The Raspberry Pi project has got a lot of coverage today thanks to the article in the Guardian written by John Naughton.
The fundamental problem has never been the lack of cheap hardware. Even in this day and age it is not the lack of quality freely available tools. A kid who has the propensity to be a hacker nowadays would invariably have Linux installed with the myriad of tools available, and also doing that they would have the knowledge it should work fairly easy on other computers running roughly the same operating system.
The Raspberry Pi is attempting to invoke the feeling of the BBC Micro in an attempt to get kids programming again, because in the near future we are going to be in a very precarious situation with our engineering ability in this country.
First of all why did the BBC Micro succeed? It is very hard to compare to today with the abundance of computing hardware just in your pocket. Part of it was almost every classroom across the land had one of these and the children who could work out how to operate them hunted 1s and 0s in packs. There was a communal aspect to it as the children would have to share, listen, and take it in turns. Also, there was the TV programme Micro Live, which was needed to get a chunk of publicity.
My first programming was done on BBC Micros at school in the East End of London and at friends houses as we couldn't afford one at home. So, I for one know their importance and probably a majority of my friends and colleagues had similar start.
When I was at University Linux was just starting to gain some traction and the work of the FSF got us GCC and the mix of other tools. But on Windows I was still trying to use DJGPP and there was no chance of getting more complex things working with an open (free and Free) toolchain. Children coming up in that age must consider it the computing Dark Ages.
So I come back to my first statement that cheap hardware has never been the problem. The people getting excited about it are 30+ developers like me who think - "Oooooh, cheap commodity ARM platform, that I can hack in lots of ways". My immediate thought was to make it into an immensely cheap network connected digital signage system. And this is probably because ARM is still a minefield and a static and well supported platform would be desirable.
I am not trying to negate the good work done by Raspberry Pi as it could be amazing if it is the Trojan Horse. What do I mean by that? The hardware becomes the makeweight for all the real important stuff that needs to happen if we are truly going to educate the next generation of programmers.
What is needed? Community, publicity, documentation and traction. Community because this goes beyond the single classroom of my youth. You need IRC, social networking and tools for more permanent sharing (like Github and Gist). This then ties into documentation, it would need to be good up front but also allow for the people to evolve it, so much like a wiki.
Just social media publicity would not be enough, you would really need a TV programme to generate it, but then this is where the social media would tie in. For the programme they would have to show the users best contributions so there is an incentive to produce and produce something good. After all how many people sent a picture into Hartbeat in the hope of getting into the gallery? It's the closest computing could get to the X-Factor...

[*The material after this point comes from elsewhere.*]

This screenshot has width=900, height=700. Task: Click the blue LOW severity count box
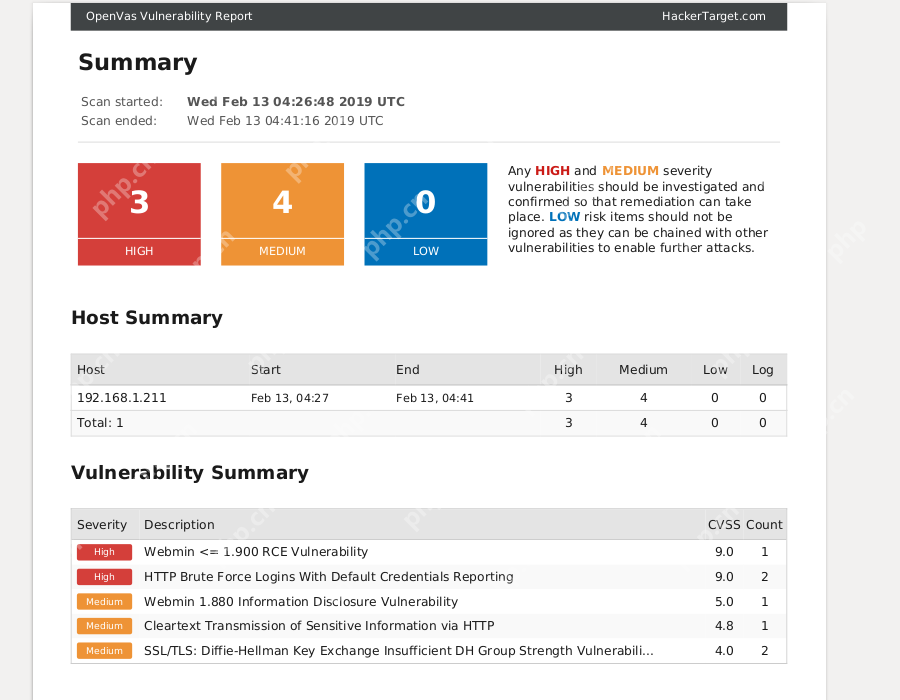425,213
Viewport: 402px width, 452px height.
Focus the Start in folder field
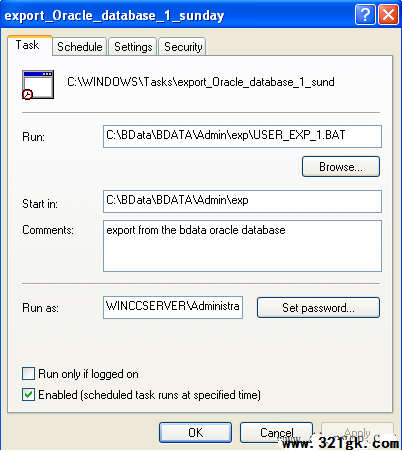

The most important part will always be changing the educational system to get children learning how computers to make computers work for them rather than simply going through the commercial Word Processor/Spreadsheet operating. I suppose this is where the documentation does come in, but I think there will need to be more. If someone could show educators a curriculum that they could prove worked then that might get the traction required. That would be a tough proposition and also I am unsure about whether there are enough technical skills in the educational sector to deploy such a thing. Maybe it would require people from industry coming in and mentoring...
In the end I am hoping that the Raspberry Pi hardware is the Trojan Horse for something much more fundamental.